__Your instructions__
Find every line containing "computer" in the records below and report the tally as a bare number.

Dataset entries
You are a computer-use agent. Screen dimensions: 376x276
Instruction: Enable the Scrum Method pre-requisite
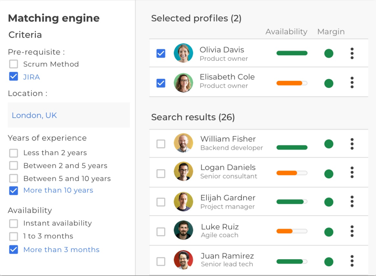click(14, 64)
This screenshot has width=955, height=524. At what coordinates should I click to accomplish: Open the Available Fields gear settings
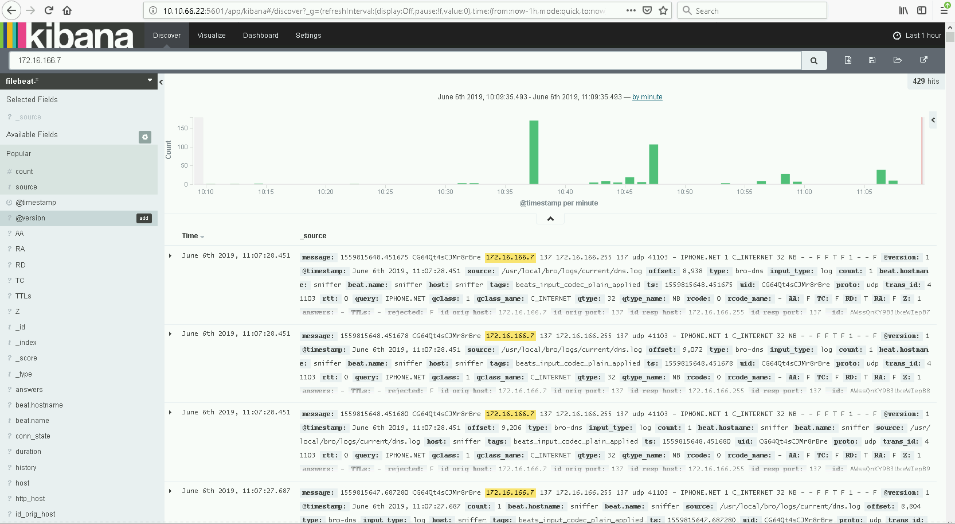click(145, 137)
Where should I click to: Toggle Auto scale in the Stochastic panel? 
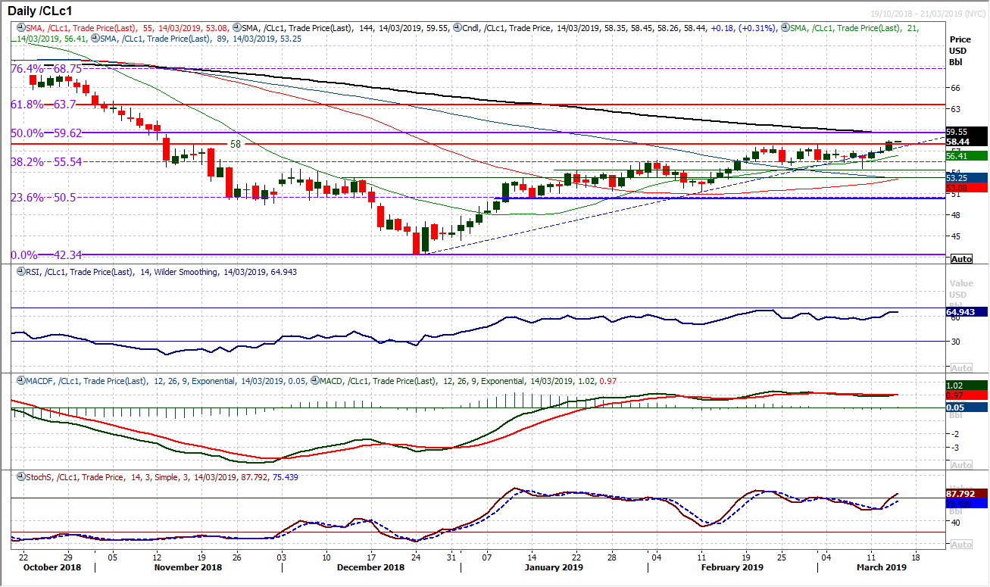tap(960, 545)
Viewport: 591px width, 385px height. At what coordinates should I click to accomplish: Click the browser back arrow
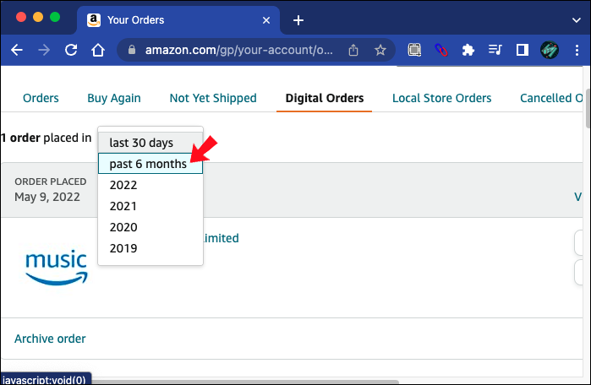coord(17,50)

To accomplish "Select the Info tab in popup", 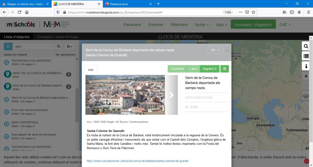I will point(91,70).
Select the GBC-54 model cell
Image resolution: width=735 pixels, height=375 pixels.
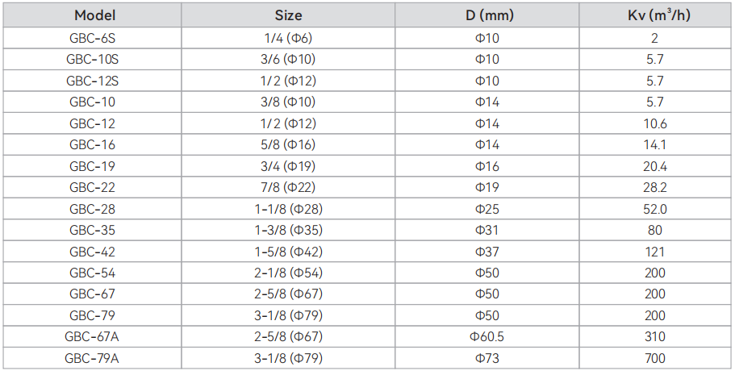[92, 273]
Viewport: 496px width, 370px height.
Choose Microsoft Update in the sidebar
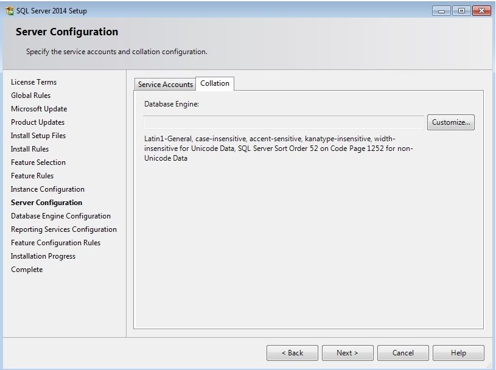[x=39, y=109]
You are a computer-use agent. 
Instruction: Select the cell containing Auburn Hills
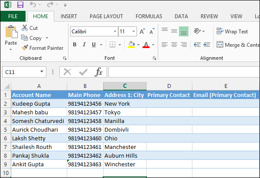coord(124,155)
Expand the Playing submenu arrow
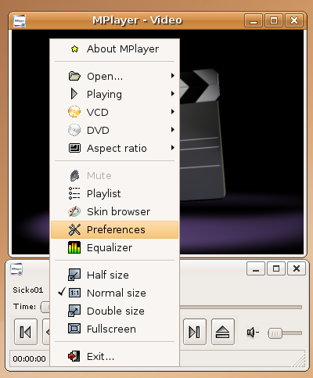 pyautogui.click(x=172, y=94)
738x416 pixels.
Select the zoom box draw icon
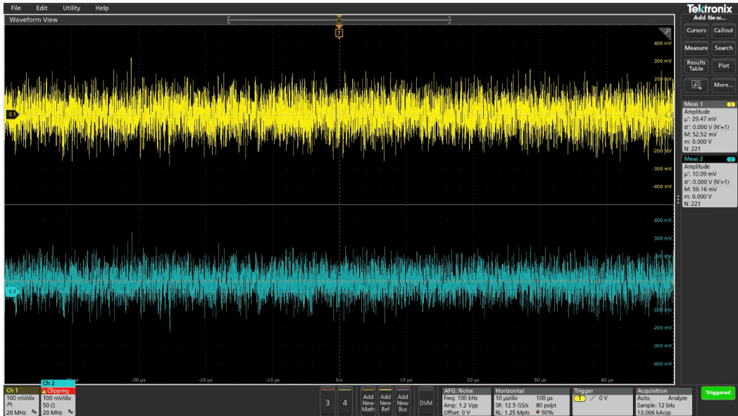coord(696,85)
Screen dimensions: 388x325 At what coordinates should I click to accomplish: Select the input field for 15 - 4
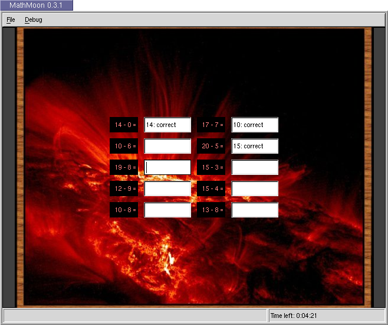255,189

__Output__
2